Je n’étais pas l’élu de son cœur. C’était l’autre ; ce séducteur. Il me la prise pour toujours. En amour, il n’y a pas de mérite. Seule la chance accrédite. Alors, faut attendre son tour.
En cette nuit éminente, Ils sont seuls dans leur cottage ; Dans la chambre bleue à l’étage. Moi, je ne suis plus dans l’attente. Je suis tapi parmi les arbres du jardin Tel un rôdeur ; tel un vilain gredin. Je regarde vers la fenêtre allumée Et j’imagine les yeux embrumés : J’imagine leurs étreintes fougueuses. J’imagine leurs baisers et leur allégresse. J’imagine leurs caresses audacieuses. J’imagine leurs ébats sans faiblesse. J’imagine leur mutuelle tendresse. Soudain, je m’aperçois de ma hardiesse. Je mets un terme à ma conduite inconvenante. Je m’en vais la tête bourdonnante. Pourquoi l’a-t-elle choisi à ma place ? A cette seule question, mon sang se glace. Certes, je ne m’étais jamais révélé Et il est trop tard pour le concevoir. Me restera le souvenir d’un espoir Souvent caressé et souvent renouvelé. N’ayant plus rien à espérer, Je vais rendre à mon cœur Tout l’amour dont j’avais entouré Cette reine de la blancheur Belle, pareille à un lis Avec des yeux tels des lapis.

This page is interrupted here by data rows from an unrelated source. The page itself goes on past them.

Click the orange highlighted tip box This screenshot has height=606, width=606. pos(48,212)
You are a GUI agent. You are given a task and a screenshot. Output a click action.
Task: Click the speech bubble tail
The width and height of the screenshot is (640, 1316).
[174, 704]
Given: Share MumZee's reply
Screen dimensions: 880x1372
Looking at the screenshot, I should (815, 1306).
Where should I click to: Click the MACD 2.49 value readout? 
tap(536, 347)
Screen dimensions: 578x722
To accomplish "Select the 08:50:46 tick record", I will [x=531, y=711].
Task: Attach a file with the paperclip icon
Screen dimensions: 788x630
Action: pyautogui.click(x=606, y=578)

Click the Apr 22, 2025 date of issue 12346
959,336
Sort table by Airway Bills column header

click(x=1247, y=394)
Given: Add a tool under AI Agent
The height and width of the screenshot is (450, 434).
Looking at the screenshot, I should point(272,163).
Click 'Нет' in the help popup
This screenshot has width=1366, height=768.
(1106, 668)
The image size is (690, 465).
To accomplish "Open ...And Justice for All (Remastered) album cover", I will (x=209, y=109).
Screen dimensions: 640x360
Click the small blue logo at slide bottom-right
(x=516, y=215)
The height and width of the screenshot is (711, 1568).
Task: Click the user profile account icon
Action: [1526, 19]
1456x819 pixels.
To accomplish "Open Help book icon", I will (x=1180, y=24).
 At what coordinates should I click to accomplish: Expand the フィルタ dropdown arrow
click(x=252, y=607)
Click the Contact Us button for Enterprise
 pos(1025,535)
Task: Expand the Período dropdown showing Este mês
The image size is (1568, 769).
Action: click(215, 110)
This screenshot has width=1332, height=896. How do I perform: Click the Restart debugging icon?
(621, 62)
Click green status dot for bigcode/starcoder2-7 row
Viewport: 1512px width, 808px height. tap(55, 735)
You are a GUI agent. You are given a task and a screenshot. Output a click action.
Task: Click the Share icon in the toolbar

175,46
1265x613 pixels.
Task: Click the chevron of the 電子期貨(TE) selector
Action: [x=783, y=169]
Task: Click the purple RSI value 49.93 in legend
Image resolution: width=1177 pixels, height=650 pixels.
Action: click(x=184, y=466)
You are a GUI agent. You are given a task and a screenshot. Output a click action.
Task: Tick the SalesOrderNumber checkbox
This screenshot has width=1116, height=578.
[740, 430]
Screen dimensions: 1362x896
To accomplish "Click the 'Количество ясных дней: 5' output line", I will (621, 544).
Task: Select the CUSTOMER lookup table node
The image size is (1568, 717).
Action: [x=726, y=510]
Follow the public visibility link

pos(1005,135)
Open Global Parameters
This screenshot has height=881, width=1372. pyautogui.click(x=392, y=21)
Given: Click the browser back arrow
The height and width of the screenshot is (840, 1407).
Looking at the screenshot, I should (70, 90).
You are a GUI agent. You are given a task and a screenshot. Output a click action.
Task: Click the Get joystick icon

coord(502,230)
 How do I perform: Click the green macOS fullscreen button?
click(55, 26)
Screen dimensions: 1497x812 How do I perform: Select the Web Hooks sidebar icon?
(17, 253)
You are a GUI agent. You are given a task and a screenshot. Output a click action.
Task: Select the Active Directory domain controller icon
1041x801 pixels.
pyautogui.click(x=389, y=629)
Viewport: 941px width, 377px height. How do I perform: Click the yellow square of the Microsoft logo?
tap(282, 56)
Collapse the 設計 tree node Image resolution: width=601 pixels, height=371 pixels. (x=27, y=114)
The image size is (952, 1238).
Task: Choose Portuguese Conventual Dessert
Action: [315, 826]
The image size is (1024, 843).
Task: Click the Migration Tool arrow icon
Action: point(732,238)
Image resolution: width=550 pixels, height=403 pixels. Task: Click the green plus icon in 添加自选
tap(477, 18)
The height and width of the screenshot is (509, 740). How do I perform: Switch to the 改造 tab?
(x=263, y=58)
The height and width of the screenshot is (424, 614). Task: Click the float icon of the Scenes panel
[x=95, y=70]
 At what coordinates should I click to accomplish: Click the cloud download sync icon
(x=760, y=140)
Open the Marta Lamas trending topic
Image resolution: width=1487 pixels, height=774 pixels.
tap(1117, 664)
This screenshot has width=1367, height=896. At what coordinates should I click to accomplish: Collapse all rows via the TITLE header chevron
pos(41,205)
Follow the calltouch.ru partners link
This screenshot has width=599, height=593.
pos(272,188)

Je lui avais juré un amour constant. J’avais juré de toujours l’adorer ; De lui être fidèle à chaque instant. Hélas, ma passion cesse de me dévorer Et de mon serment elle me délie. J’accepte le regrettable épilogue En pensant aux histoires analogues. Je pars pour ne commettre aucun délit. Dans ma chambre, il y a ce lit. . . Ce lit que je hais de tout mon chagrin. Désormais, à moi les cauchemars et les torticolis. A moi les lendemains aux réveils orphelins.